By bringing other nations into the project, the burden on the American taxpayer could be dramatically reduced and the benefits spread, strengthening the ties binding the partners together politically as well as economically.

Forging a public-private partnership would allow us to pursue truly opening space to human endeavor. Of course, bringing corporations in as junior partners would mean governments would have to give up a certain amount of control, but the benefits would outweigh the loss. Corporations, for example, could earn the right to pursue profits beyond Earth by building vehicles and bases and probes at a reduced rate of profit, buying into a new business opportunity by aiding in keeping the budget of the overall project in line.

Solar power satellites are a potential source of plentiful and safe energy, but developing and deploying an SPS system will strain capital markets, probably too much for it to be done entirely by the private sector. Once factories are established there, the perfect place to build and launch solar power satellites will be the Moon. It has the resource base from which such satellites can be constructed, and the low gravity that would make getting them into space a veritable snap. (Indeed, one hundred years from now, if not sooner, lunar settlements will almost certainly be the main launch sites in the Earth-Moon system because of the low gravity and lack of heavy atmosphere.) Midwiving an SPS system through a development phase that will take decades will clearly require public sector support as well as private investment.

Studying biology on Earth, in the microgravity of ISS, and in the one-sixth terrestrial gravity of the Moon will allow scientists, for the first time, to factor out the effects gravity has on biology, perhaps leading to fundamental new insights on life itself. Again, the public sector has a place in the pursuit of such knowledge.

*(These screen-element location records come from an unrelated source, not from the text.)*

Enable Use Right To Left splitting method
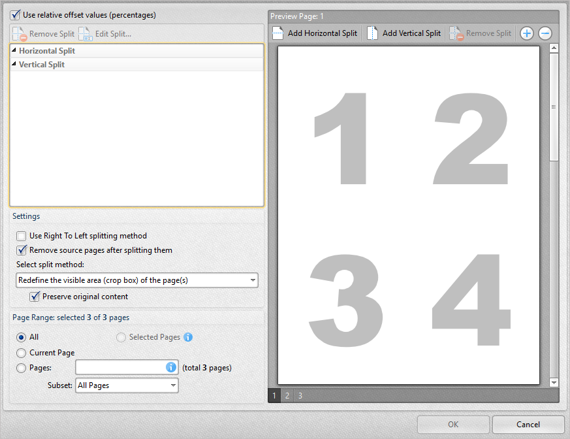The width and height of the screenshot is (570, 439). point(20,236)
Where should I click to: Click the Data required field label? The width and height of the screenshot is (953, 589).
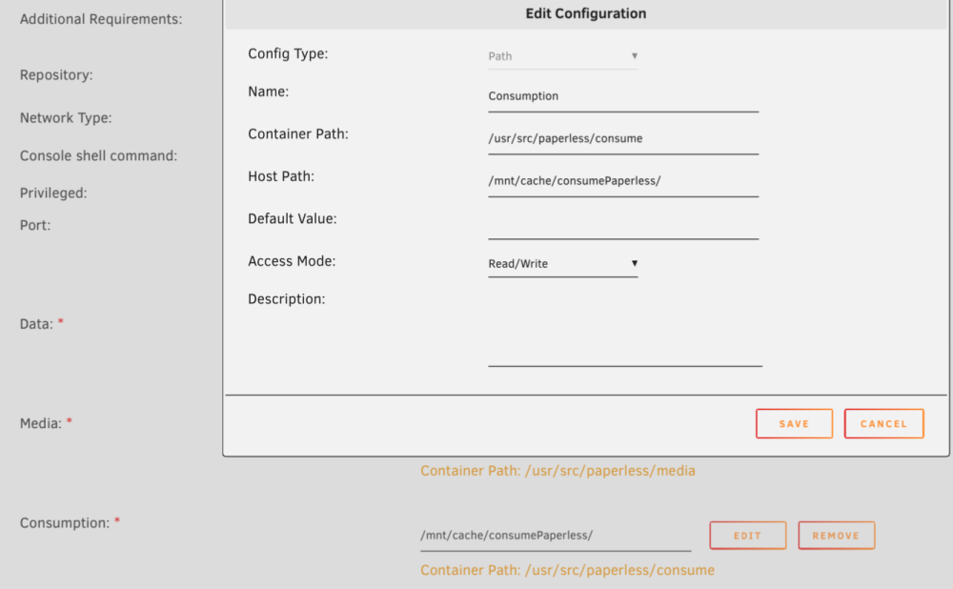point(41,323)
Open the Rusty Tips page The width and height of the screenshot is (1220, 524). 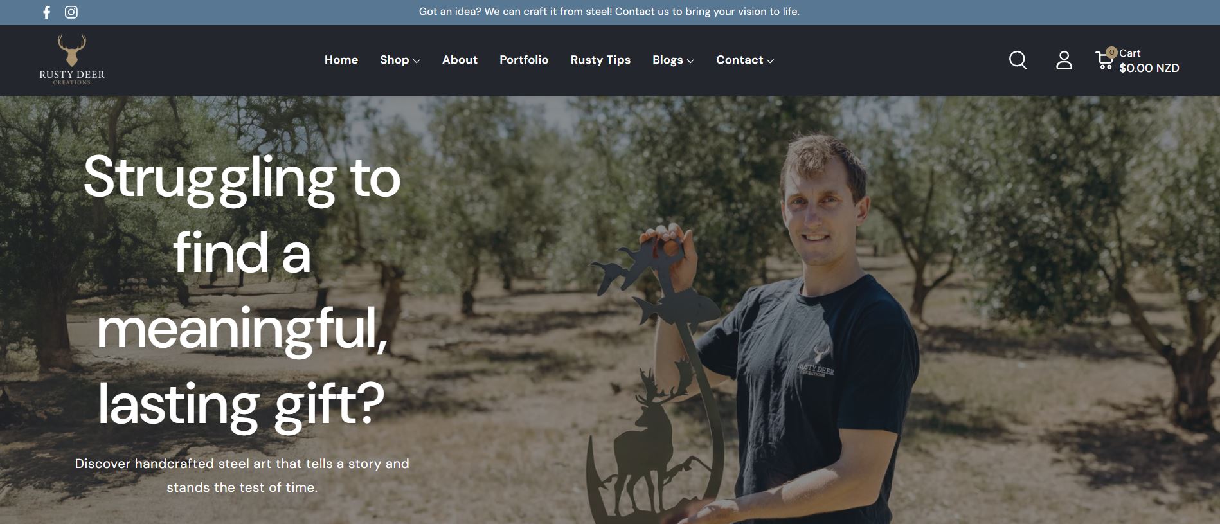600,60
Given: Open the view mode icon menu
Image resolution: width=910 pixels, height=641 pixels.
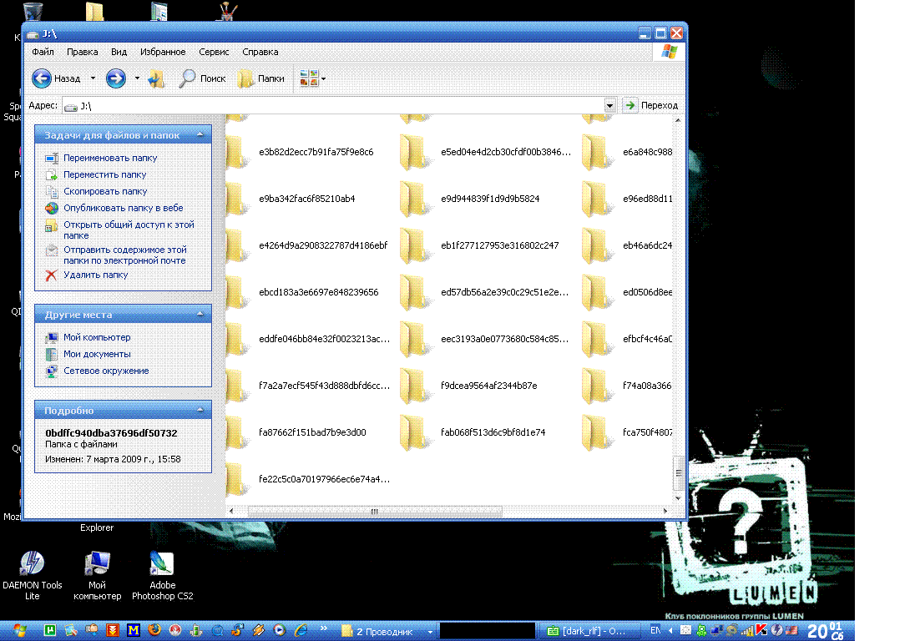Looking at the screenshot, I should [x=312, y=78].
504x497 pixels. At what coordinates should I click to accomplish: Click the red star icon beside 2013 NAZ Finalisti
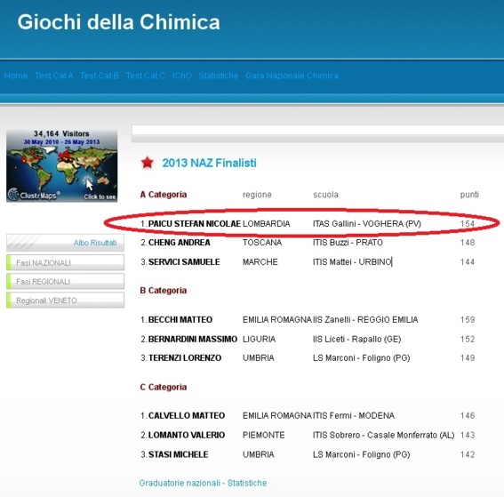coord(148,163)
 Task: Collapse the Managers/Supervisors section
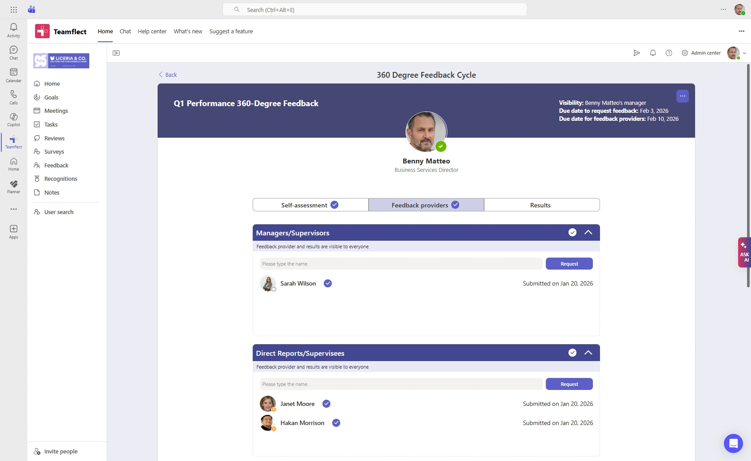pos(588,232)
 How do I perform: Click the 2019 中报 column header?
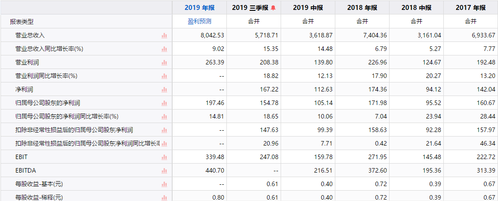pos(308,8)
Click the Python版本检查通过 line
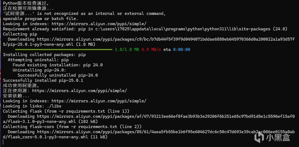 26,3
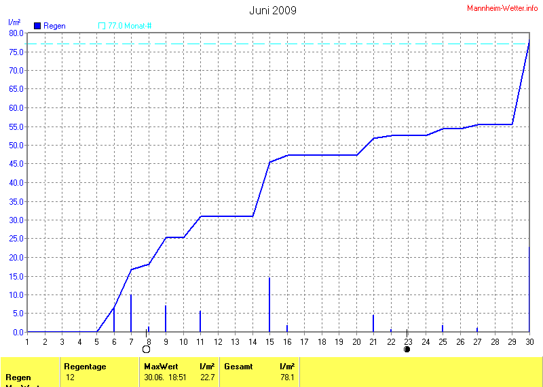
Task: Open the Mannheim-Wetter.info link
Action: click(502, 8)
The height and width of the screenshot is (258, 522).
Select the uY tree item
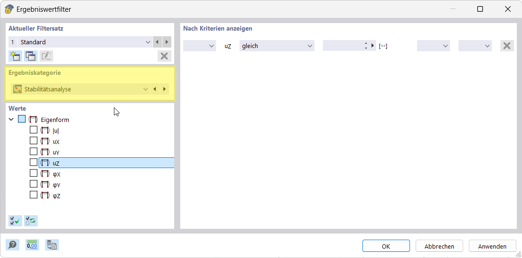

Capital needs legal protection. Corporations will not invest billions of dollars on a project unless that investment has some legal safeguards. Right now, space law is, to use an astronomical word, nebulous at best regarding property rights, the extraction of profits from operations on other worlds, etc. Having Earth’s major nations involved in such a consortium would not only stimulate efforts to clarify commercial space law, but also, simply by their presence in the consortium, give investors the confidence to put money into the projects.

The key to a successful public-private consortium dedicated to building and operating a lunar base may well be in how it structures the budgetary responsibilities of all the partners. For the governmental partners to maintain political support for the program, huge budget overruns will have to be guarded against. On the other hand, the corporate partners will no doubt want guarantees of steady funding levels by the governments involved, political swings notwithstanding. A mechanism for handling budget problems should be written into the agreement establishing the consortium.

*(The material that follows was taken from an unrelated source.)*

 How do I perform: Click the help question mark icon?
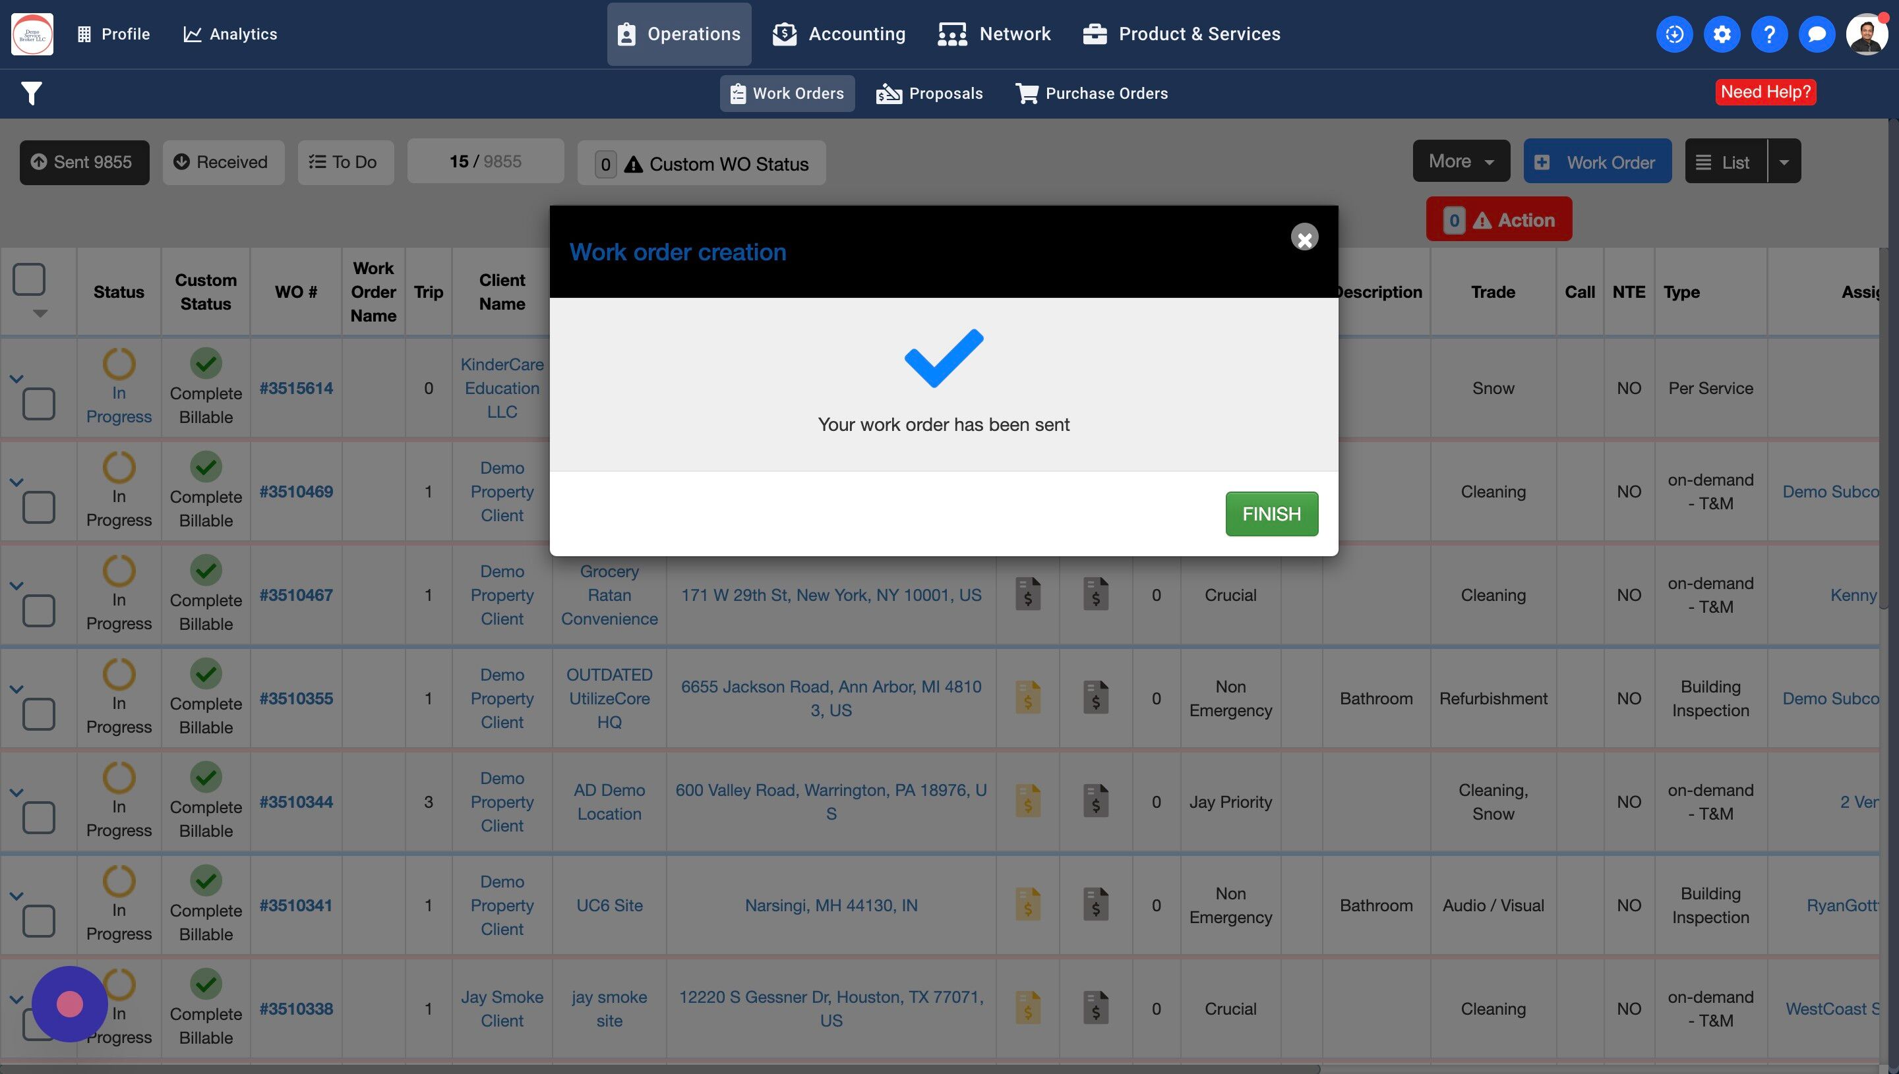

The key to a successful public-private consortium dedicated to building and operating a lunar base may well be in how it structures the budgetary responsibilities of all the partners.

The Moon awaits, in all its desolate splendor. Opportunity awaits for people who have the vision and the ability to seize it. ISS, with its several nations working together, could and should be the first step out. A lunar base built by corporate partners seeking profits and public sector partners seeking progress and peaceful exploration could and should be the second. Such a base, however, and possibly the space station, will only become practical after we have cheap and systematic access to space. That is, after a more robust successor to the space shuttle is flying. An advanced system connecting humanity to Earth orbit will untie the final knot limiting us to our home world.

Beyond the Moon, Mars grabs the imagination, hopefully to be explored and settled following the lunar consortium model. And beyond Mars, urging us on, is an amazing human future.